Month: November 2017
Education and the Uplift of Our People
Segregated Schools
Negro students were initially educated in a one-room schoolhouse in the basement of “Mother Zion” church on North Duke Street where one teacher, James Smallwood, taught all of the elementary grades. Later this school was expanded to two rooms located again in Zion church which had moved to East King Street near Queen Street. It was not until 1893 that the first school house for Blacks were built which was the three room Water Street School whose name was later changed to Smallwood.
For years more than 200 students were crammed into this four room building then as more Blacks moved to York as a result of World War I, the intermediate grades were transferred to the old York High building on Philadelphia and Beaver Street a dilapidated structure which had been abandoned for use by white students.
A new eight room Smallwood building was completed in 1929 and something closer to “equal” facilities were made available to Black students for the first time.
James Smallwood.
James Smallwood was an Educator. The architect of York’s Black educational History. He was one of only two Blacks to have a school named after him. He was borne in Philadelphia July 28, 1844. He began his educational journey attending the schools of that city and at 10 was sent to the Settlement Schools at Buxton, Canada West, which was one of four organized black settlements to be developed in Canada to educate free Blacks and promising escaped slaves.. The founder of Buxton, William King, believed that blacks could function successfully in a working society if given the same educational opportunities as white children. “Blacks are intellectually capable of absorbing classical and abstract matters” he said. Young James spent three years there and then returned to Philadelphia to complete his studies at the colored school there where he graduated as Valedictorian. He then began working for the U.S. Government as a clerk at Camp Chilton, near Philadelphia.

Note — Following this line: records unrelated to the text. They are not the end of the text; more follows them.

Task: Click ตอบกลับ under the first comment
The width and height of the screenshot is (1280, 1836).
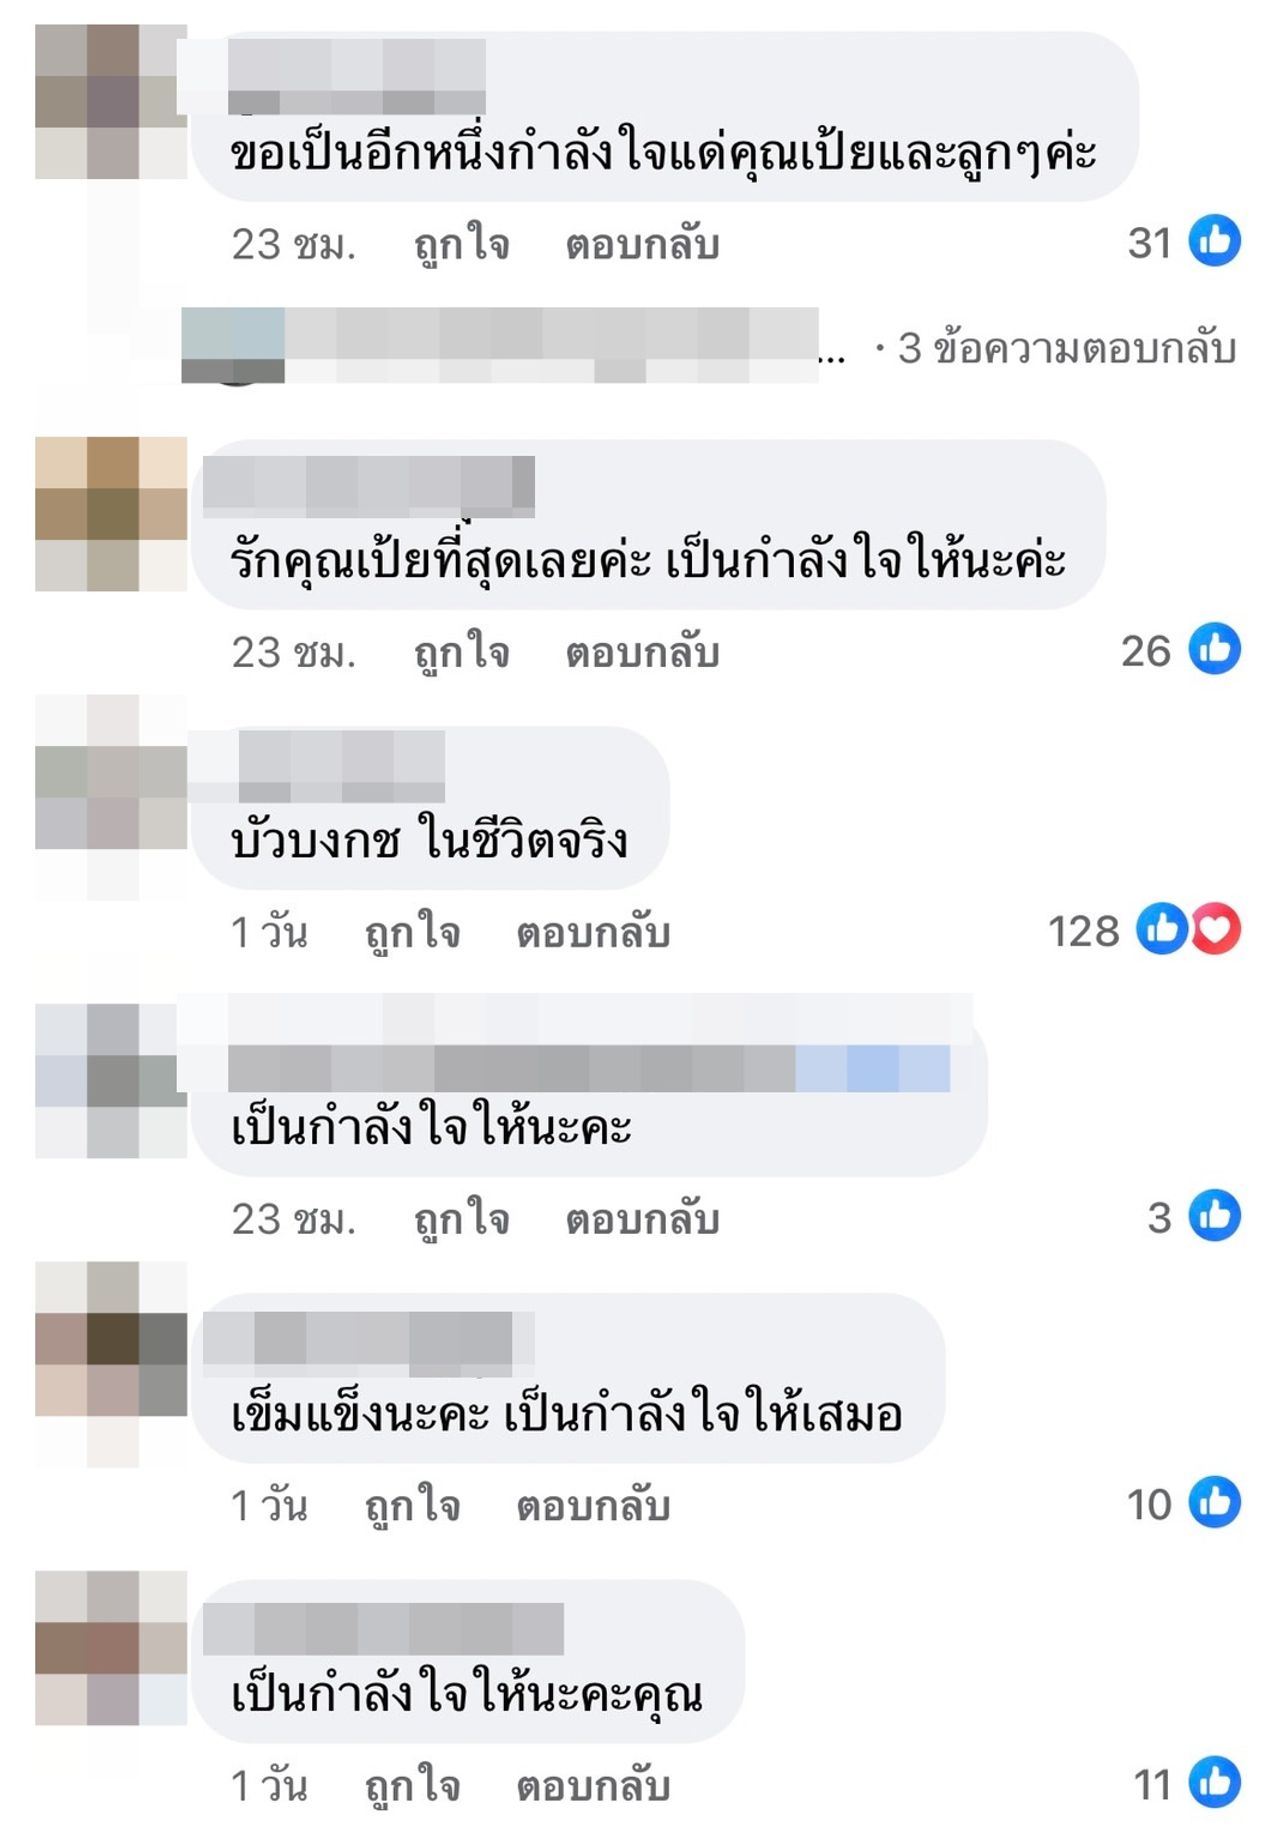Action: pyautogui.click(x=642, y=245)
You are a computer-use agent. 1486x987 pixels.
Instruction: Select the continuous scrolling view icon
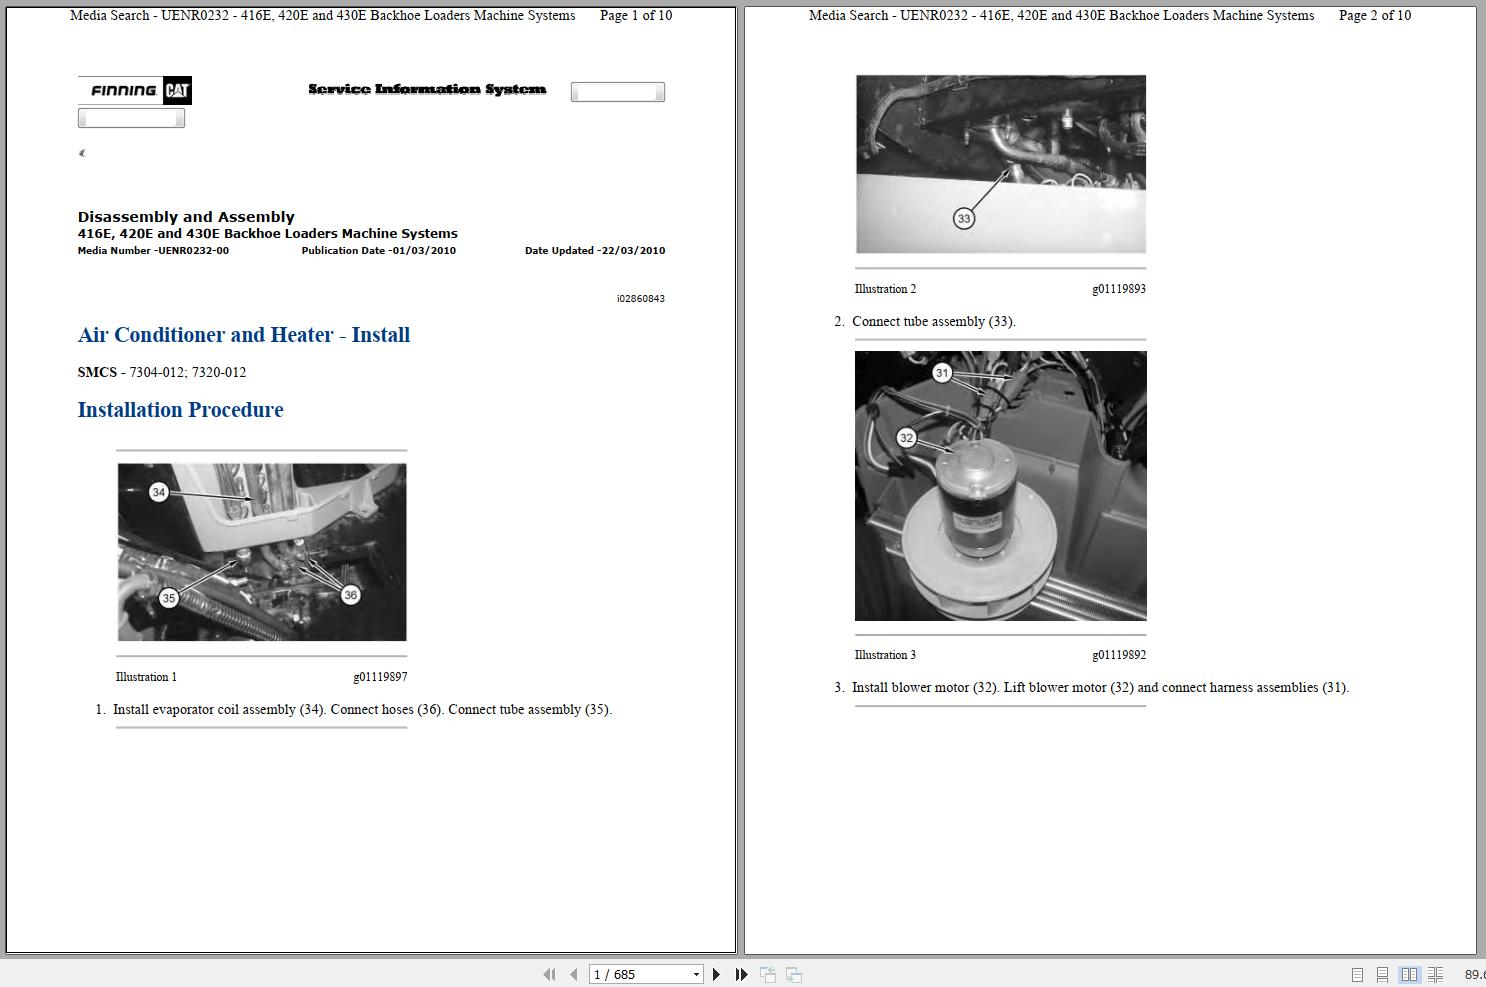1382,974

In 1867 he was elected teacher of the colored school in York, Pa. and held that position until his death from paralysis in 1885 at the young age of 46. Mr. Smallwood joined with the likes of Aquilla Howard, Merriman Cupit and John Noble to petition the local school board to provide a school building for the colored children of that time who were being educated in one room at the local A.M.E. Zion church. Mr. Smallwood was universally loved by his students and the colored people of this community. He was the very first person of color to sit on a Jury in York County. His first case involved a charge of fornication and bastardy bought upon a colored man named Milton Chambers by Lovenia Hess a white woman. No person has exercised so much influence for good among his race in York. He was very active worker in his church the A.M.E. Zion Church. Mr. Smallwood was an intelligent, courteous, Christian Gentleman and was highly respected by all who knew him. His remains are interred at York’s Lebanon Cemetery of which He was an original Charter member of the Lebanon Cemetery Board who helped purchase the cemetery.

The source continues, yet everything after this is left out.